• _Records for locating described items_:
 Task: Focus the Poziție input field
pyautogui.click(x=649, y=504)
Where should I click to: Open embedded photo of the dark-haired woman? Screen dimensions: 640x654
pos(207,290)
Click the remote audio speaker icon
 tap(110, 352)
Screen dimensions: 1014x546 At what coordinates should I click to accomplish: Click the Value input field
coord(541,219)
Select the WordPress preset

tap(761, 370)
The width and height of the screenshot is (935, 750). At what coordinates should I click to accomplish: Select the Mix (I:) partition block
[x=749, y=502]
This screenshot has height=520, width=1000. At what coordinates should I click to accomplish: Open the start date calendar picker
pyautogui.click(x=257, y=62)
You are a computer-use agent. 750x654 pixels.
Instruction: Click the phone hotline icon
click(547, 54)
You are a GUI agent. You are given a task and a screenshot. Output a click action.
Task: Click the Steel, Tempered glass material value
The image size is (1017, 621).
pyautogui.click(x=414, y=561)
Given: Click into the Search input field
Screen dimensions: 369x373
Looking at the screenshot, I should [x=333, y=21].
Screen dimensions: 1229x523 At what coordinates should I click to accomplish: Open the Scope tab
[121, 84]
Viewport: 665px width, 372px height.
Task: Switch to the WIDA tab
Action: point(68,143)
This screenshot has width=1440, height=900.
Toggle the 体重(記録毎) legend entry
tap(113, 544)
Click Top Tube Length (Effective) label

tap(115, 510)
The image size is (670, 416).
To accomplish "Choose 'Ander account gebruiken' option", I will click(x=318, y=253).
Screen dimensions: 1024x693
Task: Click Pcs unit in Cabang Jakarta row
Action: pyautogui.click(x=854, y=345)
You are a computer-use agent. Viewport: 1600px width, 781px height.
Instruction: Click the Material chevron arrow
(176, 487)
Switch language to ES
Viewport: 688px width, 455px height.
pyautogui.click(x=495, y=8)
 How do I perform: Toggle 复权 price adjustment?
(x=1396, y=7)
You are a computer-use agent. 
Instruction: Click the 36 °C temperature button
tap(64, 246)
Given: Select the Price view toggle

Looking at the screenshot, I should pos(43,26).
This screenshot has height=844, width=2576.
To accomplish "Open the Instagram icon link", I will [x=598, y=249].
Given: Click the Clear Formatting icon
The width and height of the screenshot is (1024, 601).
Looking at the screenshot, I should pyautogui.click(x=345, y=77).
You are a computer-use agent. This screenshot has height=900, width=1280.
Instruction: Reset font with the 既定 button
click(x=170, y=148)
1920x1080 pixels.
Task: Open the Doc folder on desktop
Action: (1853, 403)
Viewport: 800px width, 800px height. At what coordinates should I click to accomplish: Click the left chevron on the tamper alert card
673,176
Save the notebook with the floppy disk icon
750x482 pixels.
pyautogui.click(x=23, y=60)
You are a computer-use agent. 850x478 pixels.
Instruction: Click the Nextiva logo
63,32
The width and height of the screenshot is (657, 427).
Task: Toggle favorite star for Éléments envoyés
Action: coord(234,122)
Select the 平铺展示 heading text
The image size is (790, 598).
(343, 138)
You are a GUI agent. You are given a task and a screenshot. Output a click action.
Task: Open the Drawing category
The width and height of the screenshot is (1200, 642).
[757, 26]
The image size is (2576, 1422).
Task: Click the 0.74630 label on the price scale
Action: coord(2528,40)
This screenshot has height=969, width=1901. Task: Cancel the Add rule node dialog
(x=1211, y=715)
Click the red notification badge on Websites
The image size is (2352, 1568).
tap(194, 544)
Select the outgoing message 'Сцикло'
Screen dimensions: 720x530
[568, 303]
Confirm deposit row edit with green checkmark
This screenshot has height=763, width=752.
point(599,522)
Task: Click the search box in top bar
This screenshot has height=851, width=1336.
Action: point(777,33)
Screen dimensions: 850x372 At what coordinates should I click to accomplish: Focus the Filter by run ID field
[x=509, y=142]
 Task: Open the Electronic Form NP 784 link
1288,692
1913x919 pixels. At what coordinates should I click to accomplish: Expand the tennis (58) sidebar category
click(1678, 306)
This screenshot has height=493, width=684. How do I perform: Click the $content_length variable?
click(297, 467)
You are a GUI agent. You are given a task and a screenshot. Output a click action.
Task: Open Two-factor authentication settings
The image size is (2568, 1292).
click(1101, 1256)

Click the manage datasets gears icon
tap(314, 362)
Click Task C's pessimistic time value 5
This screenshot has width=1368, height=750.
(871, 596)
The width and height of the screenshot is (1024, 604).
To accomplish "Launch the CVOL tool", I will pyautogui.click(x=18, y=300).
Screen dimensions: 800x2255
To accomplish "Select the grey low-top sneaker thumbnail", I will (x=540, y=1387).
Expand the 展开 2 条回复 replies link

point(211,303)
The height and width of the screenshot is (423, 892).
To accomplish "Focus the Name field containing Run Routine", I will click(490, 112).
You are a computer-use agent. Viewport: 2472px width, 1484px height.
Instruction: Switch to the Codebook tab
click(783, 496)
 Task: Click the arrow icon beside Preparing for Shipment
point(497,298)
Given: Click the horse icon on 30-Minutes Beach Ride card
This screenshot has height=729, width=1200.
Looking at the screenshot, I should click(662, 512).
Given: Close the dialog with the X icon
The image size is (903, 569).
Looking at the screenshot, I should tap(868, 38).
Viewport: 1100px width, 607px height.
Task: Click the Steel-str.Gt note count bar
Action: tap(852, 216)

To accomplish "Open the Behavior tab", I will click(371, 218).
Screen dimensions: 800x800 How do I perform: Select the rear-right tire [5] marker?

• _Set problem_:
Turn all of the rows above into a Markdown table with the columns Nr and Line. Put the row number in Nr and the line itself in Line, and leave out blank lines.

• _Task solution_:
| Nr | Line |
|---|---|
| 1 |  Task: Focus the Poziție input field |
| 2 | pyautogui.click(x=649, y=504) |
| 3 | Where should I click to: Open embedded photo of the dark-haired woman? Screen dimensions: 640x654 |
| 4 | pos(207,290) |
| 5 | Click the remote audio speaker icon |
| 6 |  tap(110, 352) |
| 7 | Screen dimensions: 1014x546 At what coordinates should I click to accomplish: Click the Value input field |
| 8 | coord(541,219) |
| 9 | Select the WordPress preset |
| 10 | tap(761, 370) |
| 11 | The width and height of the screenshot is (935, 750). At what coordinates should I click to accomplish: Select the Mix (I:) partition block |
| 12 | [x=749, y=502] |
| 13 | This screenshot has height=520, width=1000. At what coordinates should I click to accomplish: Open the start date calendar picker |
| 14 | pyautogui.click(x=257, y=62) |
| 15 | You are a computer-use agent. 750x654 pixels. |
| 16 | Instruction: Click the phone hotline icon |
| 17 | click(547, 54) |
| 18 | You are a GUI agent. You are given a task and a screenshot. Output a click action. |
| 19 | Task: Click the Steel, Tempered glass material value |
| 20 | The image size is (1017, 621). |
| 21 | pyautogui.click(x=414, y=561) |
| 22 | Given: Click into the Search input field |
| 23 | Screen dimensions: 369x373 |
| 24 | Looking at the screenshot, I should [x=333, y=21]. |
| 25 | Screen dimensions: 1229x523 At what coordinates should I click to accomplish: Open the Scope tab |
| 26 | [121, 84] |
| 27 | Viewport: 665px width, 372px height. |
| 28 | Task: Switch to the WIDA tab |
| 29 | Action: point(68,143) |
| 30 | This screenshot has width=1440, height=900. |
| 31 | Toggle the 体重(記録毎) legend entry |
| 32 | tap(113, 544) |
| 33 | Click Top Tube Length (Effective) label |
| 34 | tap(115, 510) |
| 35 | The image size is (670, 416). |
| 36 | To accomplish "Choose 'Ander account gebruiken' option", I will click(x=318, y=253). |
| 37 | Screen dimensions: 1024x693 |
| 38 | Task: Click Pcs unit in Cabang Jakarta row |
| 39 | Action: pyautogui.click(x=854, y=345) |
| 40 | You are a computer-use agent. Viewport: 1600px width, 781px height. |
| 41 | Instruction: Click the Material chevron arrow |
| 42 | (176, 487) |
| 43 | Switch language to ES |
| 44 | Viewport: 688px width, 455px height. |
| 45 | pyautogui.click(x=495, y=8) |
| 46 |  How do I perform: Toggle 复权 price adjustment? |
| 47 | (x=1396, y=7) |
| 48 | You are a computer-use agent.  |
| 49 | Instruction: Click the 36 °C temperature button |
| 50 | tap(64, 246) |
| 51 | Given: Select the Price view toggle |
| 52 | Looking at the screenshot, I should pos(43,26). |
| 53 | This screenshot has height=844, width=2576. |
| 54 | To accomplish "Open the Instagram icon link", I will [x=598, y=249]. |
| 55 | Given: Click the Clear Formatting icon |
| 56 | The width and height of the screenshot is (1024, 601). |
| 57 | Looking at the screenshot, I should pyautogui.click(x=345, y=77). |
| 58 | You are a computer-use agent. This screenshot has height=900, width=1280. |
| 59 | Instruction: Reset font with the 既定 button |
| 60 | click(x=170, y=148) |
| 61 | 1920x1080 pixels. |
| 62 | Task: Open the Doc folder on desktop |
| 63 | Action: (1853, 403) |
| 64 | Viewport: 800px width, 800px height. At what coordinates should I click to accomplish: Click the left chevron on the tamper alert card |
| 65 | 673,176 |
| 66 | Save the notebook with the floppy disk icon |
| 67 | 750x482 pixels. |
| 68 | pyautogui.click(x=23, y=60) |
| 69 | You are a computer-use agent. 850x478 pixels. |
| 70 | Instruction: Click the Nextiva logo |
| 71 | 63,32 |
| 72 | The width and height of the screenshot is (657, 427). |
| 73 | Task: Toggle favorite star for Éléments envoyés |
| 74 | Action: coord(234,122) |
| 75 | Select the 平铺展示 heading text |
| 76 | The image size is (790, 598). |
| 77 | (343, 138) |
| 78 | You are a GUI agent. You are given a task and a screenshot. Output a click action. |
| 79 | Task: Open the Drawing category |
| 80 | The width and height of the screenshot is (1200, 642). |
| 81 | [757, 26] |
| 82 | The image size is (2576, 1422). |
| 83 | Task: Click the 0.74630 label on the price scale |
| 84 | Action: coord(2528,40) |
| 85 | This screenshot has height=969, width=1901. Task: Cancel the Add rule node dialog |
| 86 | (x=1211, y=715) |
| 87 | Click the red notification badge on Websites |
| 88 | The image size is (2352, 1568). |
| 89 | tap(194, 544) |
| 90 | Select the outgoing message 'Сцикло' |
| 91 | Screen dimensions: 720x530 |
| 92 | [568, 303] |
| 93 | Confirm deposit row edit with green checkmark |
| 94 | This screenshot has height=763, width=752. |
| 95 | point(599,522) |
| 96 | Task: Click the search box in top bar |
| 97 | This screenshot has height=851, width=1336. |
| 98 | Action: point(777,33) |
| 99 | Screen dimensions: 850x372 At what coordinates should I click to accomplish: Focus the Filter by run ID field |
| 100 | [x=509, y=142] |
| 101 |  Task: Open the Electronic Form NP 784 link |
| 102 | 1288,692 |
| 103 | 1913x919 pixels. At what coordinates should I click to accomplish: Expand the tennis (58) sidebar category |
| 104 | click(1678, 306) |
| 105 | This screenshot has height=493, width=684. How do I perform: Click the $content_length variable? |
| 106 | click(297, 467) |
| 107 | You are a GUI agent. You are given a task and a screenshot. Output a click action. |
| 108 | Task: Open Two-factor authentication settings |
| 109 | The image size is (2568, 1292). |
| 110 | click(1101, 1256) |
| 111 | Click the manage datasets gears icon |
| 112 | tap(314, 362) |
| 113 | Click Task C's pessimistic time value 5 |
| 114 | This screenshot has width=1368, height=750. |
| 115 | (871, 596) |
| 116 | The width and height of the screenshot is (1024, 604). |
| 117 | To accomplish "Launch the CVOL tool", I will pyautogui.click(x=18, y=300). |
| 118 | Screen dimensions: 800x2255 |
| 119 | To accomplish "Select the grey low-top sneaker thumbnail", I will (x=540, y=1387). |
| 120 | Expand the 展开 2 条回复 replies link |
| 121 | point(211,303) |
| 122 | The height and width of the screenshot is (423, 892). |
| 123 | To accomplish "Focus the Name field containing Run Routine", I will click(490, 112). |
| 124 | You are a computer-use agent. Viewport: 2472px width, 1484px height. |
| 125 | Instruction: Switch to the Codebook tab |
| 126 | click(783, 496) |
| 127 |  Task: Click the arrow icon beside Preparing for Shipment |
| 128 | point(497,298) |
| 129 | Given: Click the horse icon on 30-Minutes Beach Ride card |
| 130 | This screenshot has height=729, width=1200. |
| 131 | Looking at the screenshot, I should click(662, 512). |
| 132 | Given: Close the dialog with the X icon |
| 133 | The image size is (903, 569). |
| 134 | Looking at the screenshot, I should tap(868, 38). |
| 135 | Viewport: 1100px width, 607px height. |
| 136 | Task: Click the Steel-str.Gt note count bar |
| 137 | Action: tap(852, 216) |
| 138 | To accomplish "Open the Behavior tab", I will click(371, 218). |
| 139 | Screen dimensions: 800x800 How do I perform: Select the rear-right tire [5] marker? |